» Task instructions
Return only those lines of the records below in which "computer" appears.

» Collected data
※ ※ ※

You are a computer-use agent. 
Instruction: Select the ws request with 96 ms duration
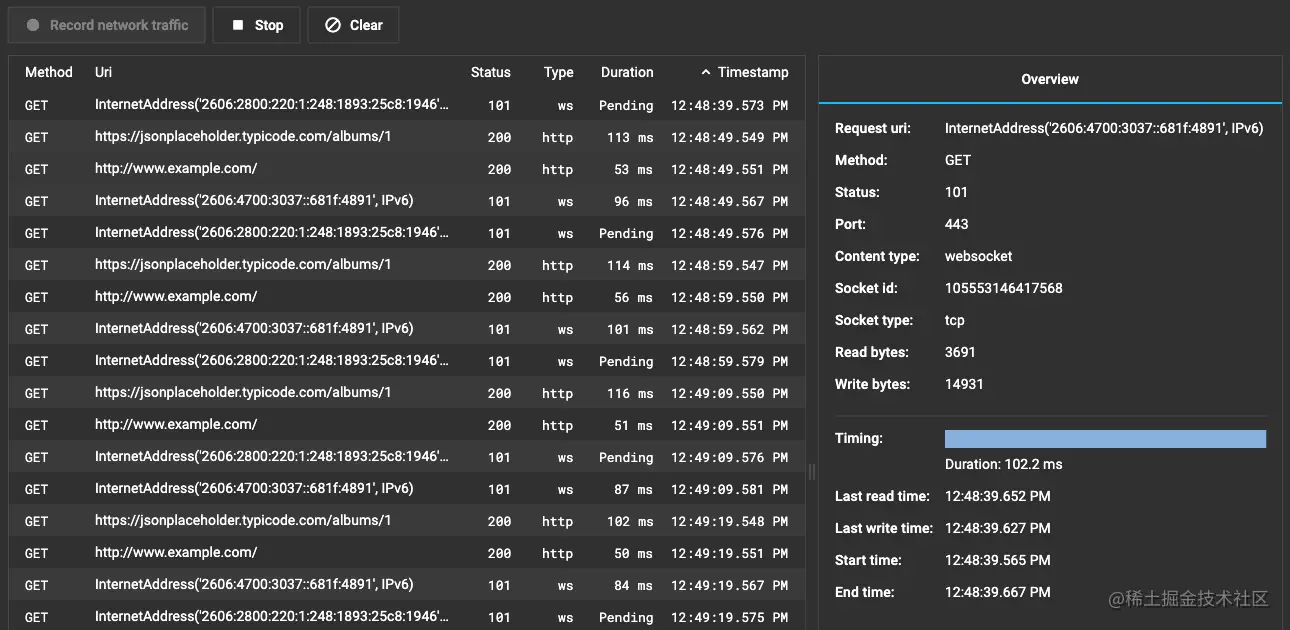[407, 201]
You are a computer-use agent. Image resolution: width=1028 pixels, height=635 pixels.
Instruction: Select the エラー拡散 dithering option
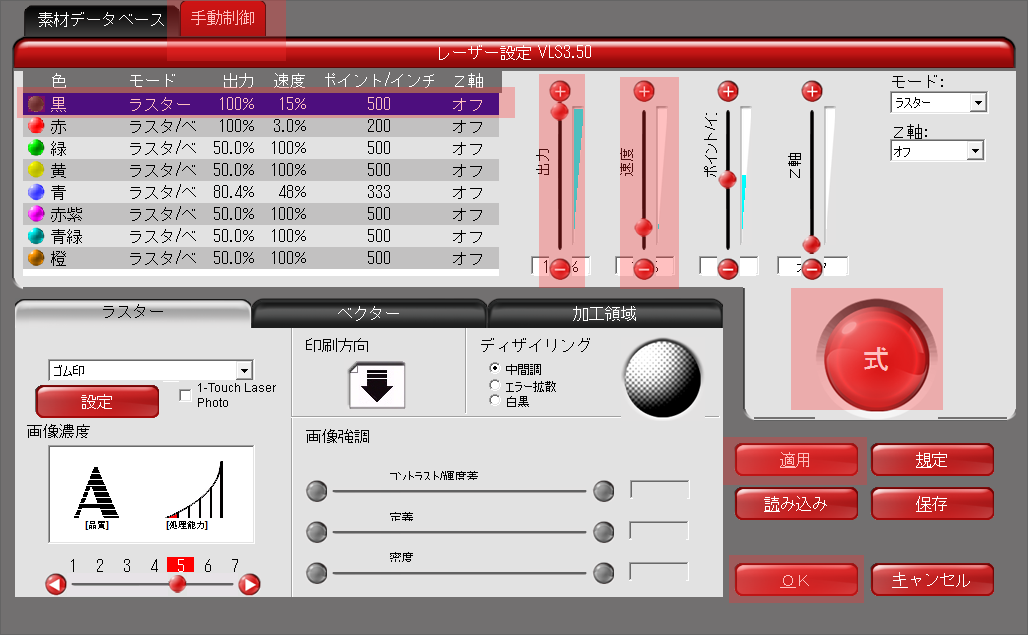(x=494, y=385)
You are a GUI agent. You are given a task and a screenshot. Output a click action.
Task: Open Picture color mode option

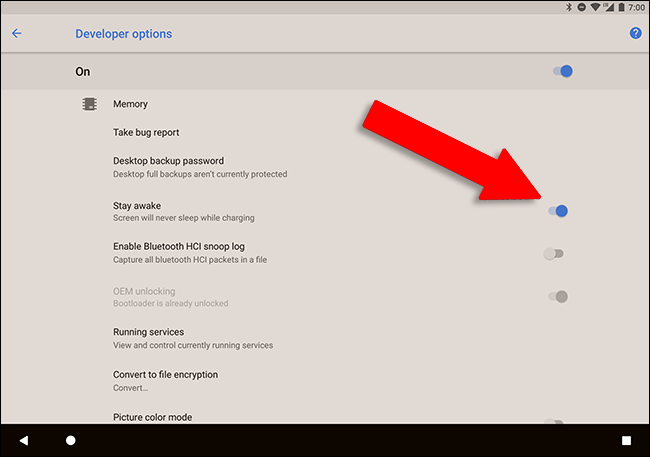(x=152, y=417)
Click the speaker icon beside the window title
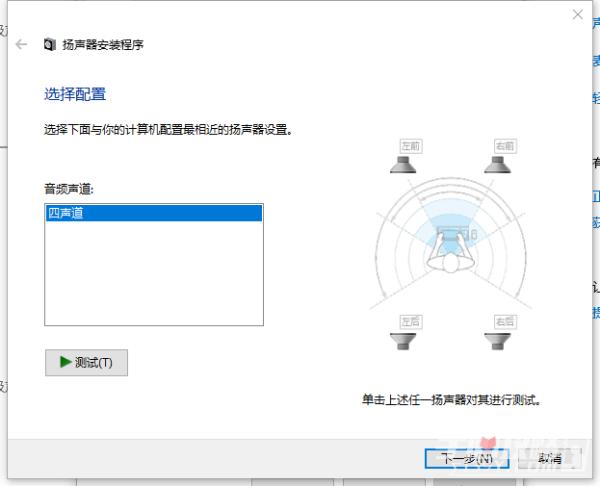 coord(50,45)
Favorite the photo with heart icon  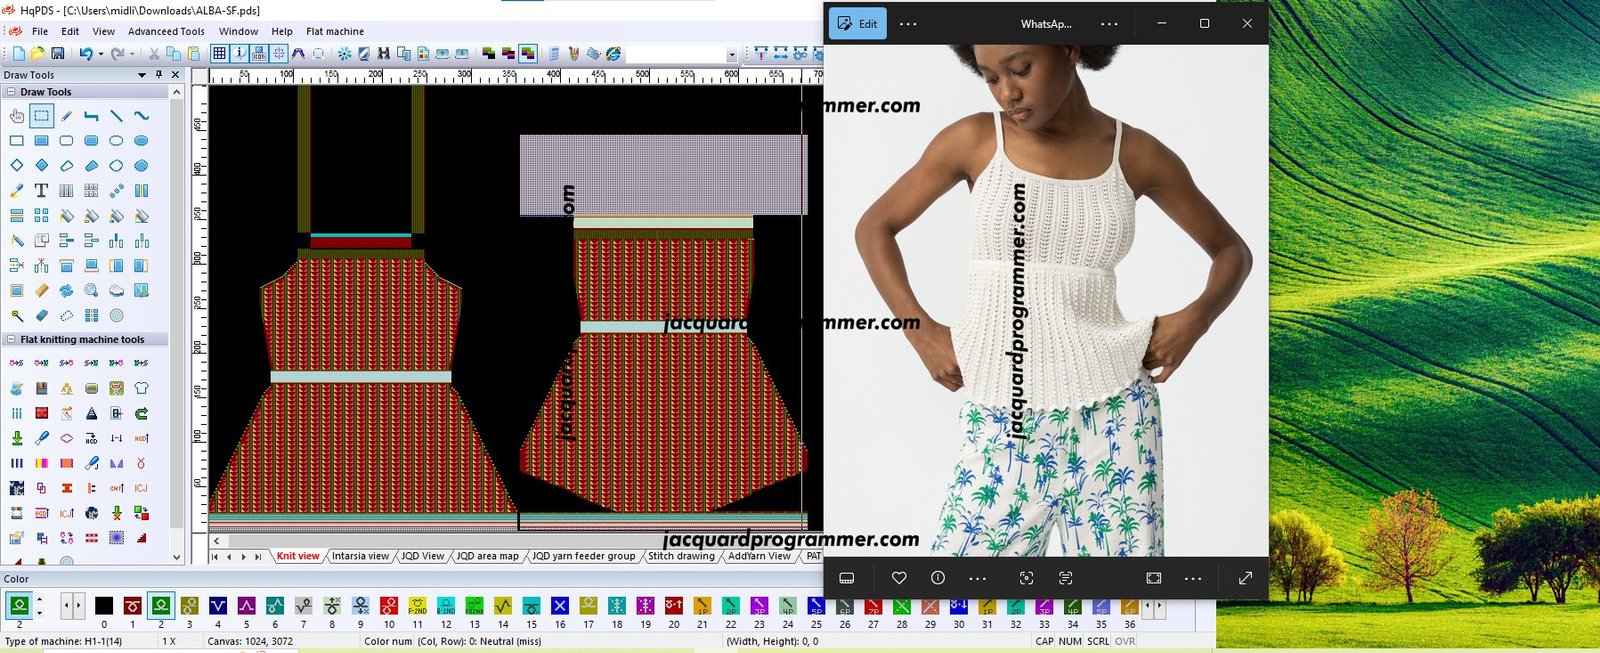point(899,578)
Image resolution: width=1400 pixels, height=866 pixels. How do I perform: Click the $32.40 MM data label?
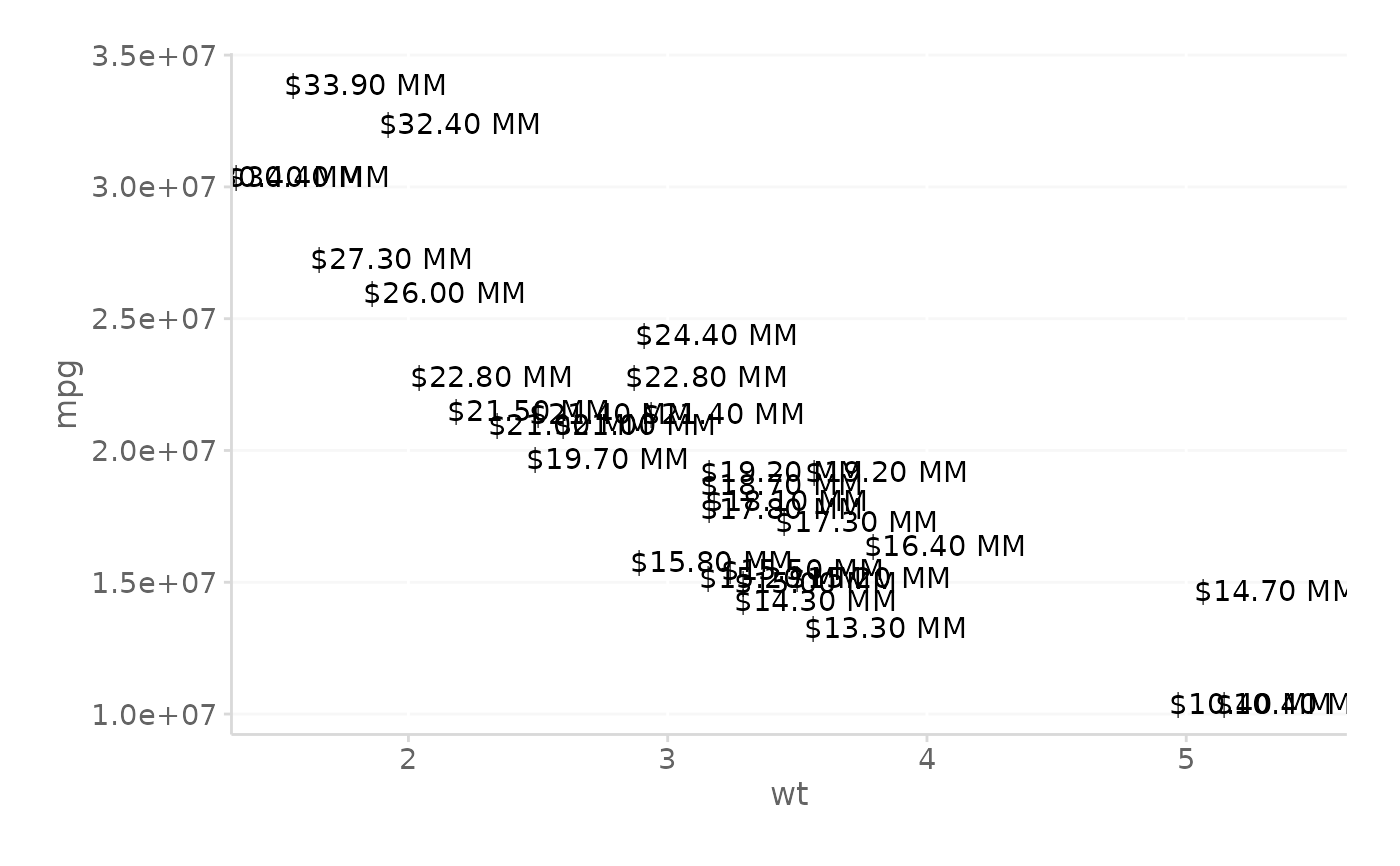tap(460, 125)
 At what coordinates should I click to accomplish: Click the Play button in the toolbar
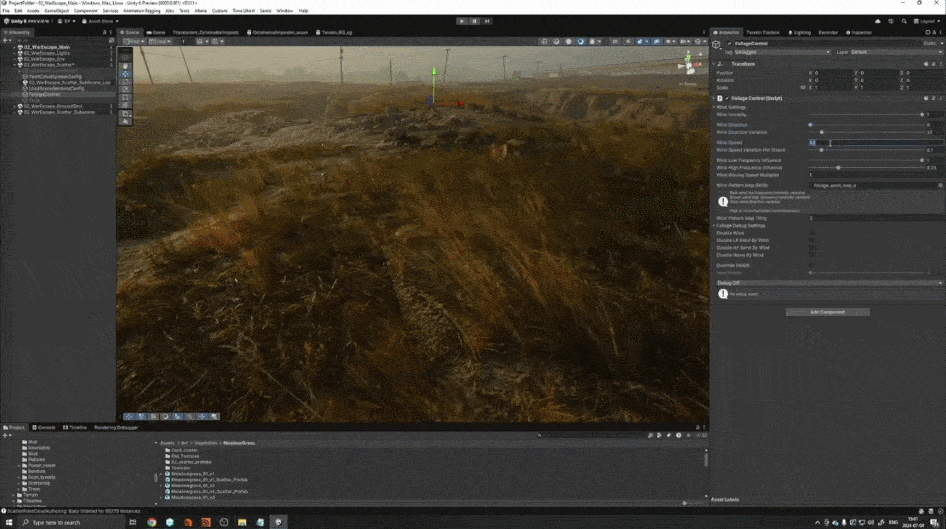(x=461, y=20)
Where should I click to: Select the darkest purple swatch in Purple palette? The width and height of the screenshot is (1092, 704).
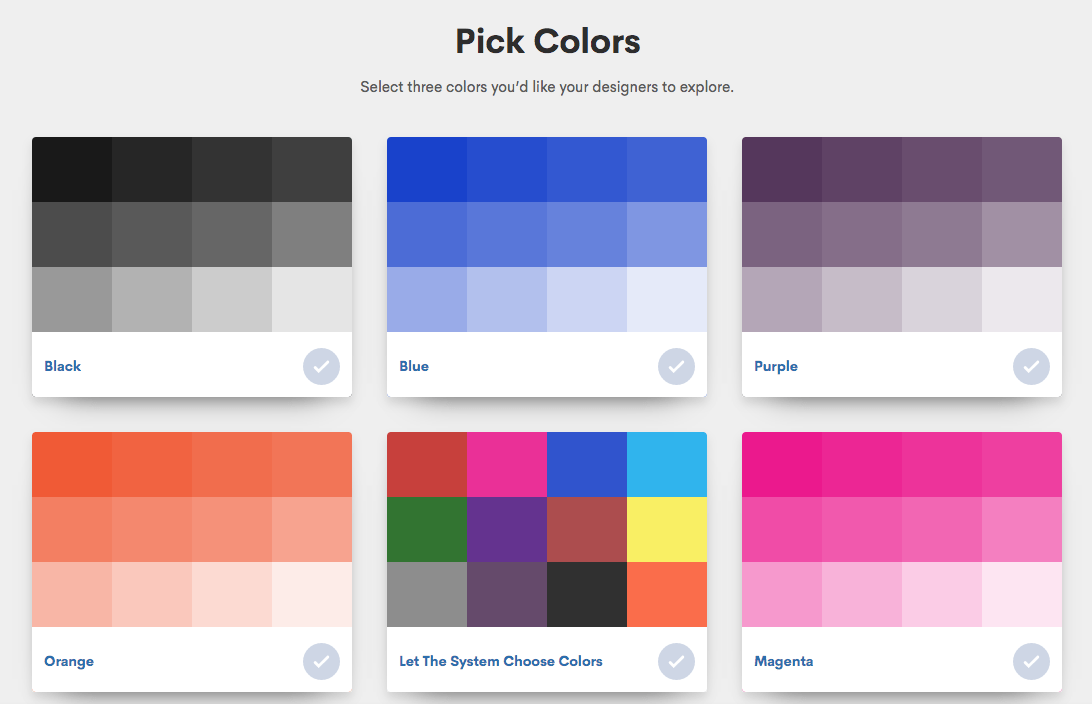(x=782, y=169)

※ ※ ※

» Finished task
You are a computer-use agent. 
You are a computer-use agent. Image resolution: width=1028 pixels, height=635 pixels.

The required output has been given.